Hundert Wanderer bei Regenwetter sind nicht nur für die Menschen, sondern auch für den Weg, der uns als nächstes auf den Hügel El CIMG0999 1Pulpito hinaufführt, ein Belastungstest. Die vielen Füße verwandeln den Untergrund in kürzester Zeit in einen Schlammpfad, der ohne Stöcke gar nicht sturzfrei zu begehen wäre. Das tut aber dem Erlebnis keinen Abbruch, im Gegenteil. Wir sind heute Pioniere, die zugleich die Geschichte wiederentdecken. Von El Pulpito und dem benachbarten Atalaya (Ausguck) hat man die Nordküste überwacht, um nicht von Piraten überrascht zu werden. Dort oben befand sich während des 2. Weltkrieges eine Flakstellung mit zwei Geschützen, die den Flughafen von Los Rodeos sichern sollte. Spanien war zwar keine kriegführende Partei, wenn auch mit den Achsenmächten gut befreundet, angesichts der strategischen Bedeutung der Insel für die Seefahrt ging man aber auf Nummer sicher. Los Rodeos gehörte auch zu dieser Cañada. Der Name mag zwar Western-Experten an Geschicklichkeitsturniere für Reiter erinnern, hat damit aber nichts zu tun.
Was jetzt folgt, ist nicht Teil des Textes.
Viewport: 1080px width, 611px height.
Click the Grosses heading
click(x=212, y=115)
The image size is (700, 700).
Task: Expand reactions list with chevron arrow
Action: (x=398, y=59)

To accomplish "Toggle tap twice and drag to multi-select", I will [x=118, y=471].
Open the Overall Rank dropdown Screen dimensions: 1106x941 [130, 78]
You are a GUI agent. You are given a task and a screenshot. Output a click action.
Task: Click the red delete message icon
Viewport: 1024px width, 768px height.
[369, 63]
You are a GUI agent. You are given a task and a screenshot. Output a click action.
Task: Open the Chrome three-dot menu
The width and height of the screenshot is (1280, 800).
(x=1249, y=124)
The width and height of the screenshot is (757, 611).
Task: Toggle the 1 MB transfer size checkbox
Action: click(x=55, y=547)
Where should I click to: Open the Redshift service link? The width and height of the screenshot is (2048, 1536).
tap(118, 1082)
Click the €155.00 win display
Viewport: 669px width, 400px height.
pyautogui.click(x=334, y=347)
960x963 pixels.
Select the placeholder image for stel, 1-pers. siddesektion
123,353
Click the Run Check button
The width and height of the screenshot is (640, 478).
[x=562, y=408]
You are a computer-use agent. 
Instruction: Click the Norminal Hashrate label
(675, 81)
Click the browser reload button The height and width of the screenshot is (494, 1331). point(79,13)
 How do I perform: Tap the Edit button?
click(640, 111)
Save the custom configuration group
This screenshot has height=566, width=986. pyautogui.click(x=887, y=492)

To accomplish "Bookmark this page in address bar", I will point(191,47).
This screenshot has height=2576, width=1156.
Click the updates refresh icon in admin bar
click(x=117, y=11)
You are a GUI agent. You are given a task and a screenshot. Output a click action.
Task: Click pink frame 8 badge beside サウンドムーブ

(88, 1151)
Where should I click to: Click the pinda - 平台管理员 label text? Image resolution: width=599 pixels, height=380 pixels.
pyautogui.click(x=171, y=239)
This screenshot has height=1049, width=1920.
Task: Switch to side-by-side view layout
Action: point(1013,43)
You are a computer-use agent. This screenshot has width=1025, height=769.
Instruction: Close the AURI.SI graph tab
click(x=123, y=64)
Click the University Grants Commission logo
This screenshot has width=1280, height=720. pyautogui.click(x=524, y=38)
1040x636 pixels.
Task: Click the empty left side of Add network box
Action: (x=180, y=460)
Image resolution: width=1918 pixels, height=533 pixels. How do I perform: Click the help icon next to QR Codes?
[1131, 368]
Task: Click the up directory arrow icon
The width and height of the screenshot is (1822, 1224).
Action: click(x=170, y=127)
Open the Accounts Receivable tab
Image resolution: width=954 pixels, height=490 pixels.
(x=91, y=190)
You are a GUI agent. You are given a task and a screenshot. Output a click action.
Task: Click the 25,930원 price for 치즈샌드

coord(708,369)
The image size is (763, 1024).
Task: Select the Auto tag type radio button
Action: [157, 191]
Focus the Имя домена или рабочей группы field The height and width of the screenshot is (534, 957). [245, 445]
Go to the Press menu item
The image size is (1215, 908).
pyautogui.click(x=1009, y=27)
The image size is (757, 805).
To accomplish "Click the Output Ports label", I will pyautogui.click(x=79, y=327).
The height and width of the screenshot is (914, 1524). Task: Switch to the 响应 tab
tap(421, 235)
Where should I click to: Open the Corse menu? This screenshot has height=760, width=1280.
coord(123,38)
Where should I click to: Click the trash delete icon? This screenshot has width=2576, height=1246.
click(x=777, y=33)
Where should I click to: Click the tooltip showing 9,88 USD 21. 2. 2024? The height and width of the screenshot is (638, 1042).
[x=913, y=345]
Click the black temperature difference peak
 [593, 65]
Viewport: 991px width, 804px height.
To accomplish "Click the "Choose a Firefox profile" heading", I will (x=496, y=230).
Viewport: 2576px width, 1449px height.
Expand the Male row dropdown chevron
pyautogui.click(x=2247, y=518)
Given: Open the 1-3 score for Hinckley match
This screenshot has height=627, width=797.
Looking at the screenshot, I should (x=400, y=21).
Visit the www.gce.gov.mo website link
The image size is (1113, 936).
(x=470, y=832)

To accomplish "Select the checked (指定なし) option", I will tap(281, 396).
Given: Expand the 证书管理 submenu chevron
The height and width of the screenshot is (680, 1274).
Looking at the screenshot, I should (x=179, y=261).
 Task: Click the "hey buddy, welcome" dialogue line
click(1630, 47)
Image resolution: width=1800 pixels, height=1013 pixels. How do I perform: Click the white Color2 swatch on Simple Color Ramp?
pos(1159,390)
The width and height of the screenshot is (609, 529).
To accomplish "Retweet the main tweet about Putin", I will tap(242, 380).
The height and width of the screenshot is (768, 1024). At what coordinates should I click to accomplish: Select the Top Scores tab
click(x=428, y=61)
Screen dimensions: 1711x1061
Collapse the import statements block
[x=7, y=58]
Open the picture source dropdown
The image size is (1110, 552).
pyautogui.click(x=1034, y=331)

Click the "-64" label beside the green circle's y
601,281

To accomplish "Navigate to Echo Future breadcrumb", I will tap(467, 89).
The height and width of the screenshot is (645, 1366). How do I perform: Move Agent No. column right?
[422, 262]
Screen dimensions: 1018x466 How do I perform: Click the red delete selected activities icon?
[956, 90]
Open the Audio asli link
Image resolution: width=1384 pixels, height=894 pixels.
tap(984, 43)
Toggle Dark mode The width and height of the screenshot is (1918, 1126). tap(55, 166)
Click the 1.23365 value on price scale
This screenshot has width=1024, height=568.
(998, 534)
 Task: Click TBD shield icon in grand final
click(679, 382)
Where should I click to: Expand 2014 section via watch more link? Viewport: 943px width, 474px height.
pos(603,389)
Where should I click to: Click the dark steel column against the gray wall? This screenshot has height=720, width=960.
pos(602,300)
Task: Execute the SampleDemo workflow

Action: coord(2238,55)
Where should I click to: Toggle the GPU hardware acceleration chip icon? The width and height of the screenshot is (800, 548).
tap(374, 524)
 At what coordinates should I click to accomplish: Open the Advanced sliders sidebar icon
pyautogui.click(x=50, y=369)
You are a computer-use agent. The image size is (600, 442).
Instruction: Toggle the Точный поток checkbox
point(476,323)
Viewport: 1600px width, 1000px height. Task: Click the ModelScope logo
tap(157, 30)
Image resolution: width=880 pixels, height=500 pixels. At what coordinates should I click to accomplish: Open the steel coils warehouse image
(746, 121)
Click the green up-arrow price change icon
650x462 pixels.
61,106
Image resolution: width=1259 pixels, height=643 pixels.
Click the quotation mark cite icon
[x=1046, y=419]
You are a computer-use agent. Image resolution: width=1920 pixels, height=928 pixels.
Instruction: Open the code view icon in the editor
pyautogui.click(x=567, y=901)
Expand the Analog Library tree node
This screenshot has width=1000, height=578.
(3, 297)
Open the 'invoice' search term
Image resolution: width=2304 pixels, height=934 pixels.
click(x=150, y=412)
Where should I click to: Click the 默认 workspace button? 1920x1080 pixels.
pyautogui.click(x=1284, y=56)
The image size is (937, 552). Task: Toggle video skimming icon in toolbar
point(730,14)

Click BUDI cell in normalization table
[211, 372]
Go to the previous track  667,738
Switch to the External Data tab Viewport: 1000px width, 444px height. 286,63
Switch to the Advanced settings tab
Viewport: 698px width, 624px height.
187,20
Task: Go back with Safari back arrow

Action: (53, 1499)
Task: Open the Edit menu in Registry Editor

Der Wegverlauf machte hier einen Umweg (spanisch rodeo) zur Grenze bei El Rosario. Die Hirten hätten dort lieber den direkten, aber verbotenen Weg genommen.
Oberhalb der Ermita de San Diégo kreuzen wir bei Los Peñuelos den Camino Real de Tegueste. Von den Höhen geht der Blick über die Ebene von La Laguna und zu den südlichen Hügeln. Auch dort führte ein Abschnitt dieser Cañadas über die Höhen, wodurch diese Viehwege eine Gesamtlänge von 26 km erreichten. Im Norden sehen wir  weiter entfernt Tegueste und Tejina. Ein Teil des Tales vor uns heißt wegen eines Abgrundes „El Infierno“. Er war und ist eine der besten Weinlagen und war zugleich Ziel einer Prozession mit der Virgen del Socorro, die man also durch die Felder zur „Hölle“trug.
Nach der Umrundung der Mesa Mota endet der erste Abschnitt. Auf einer Asphaltstraße erreichen wir den Ortskern von La Laguna bei der Concepción.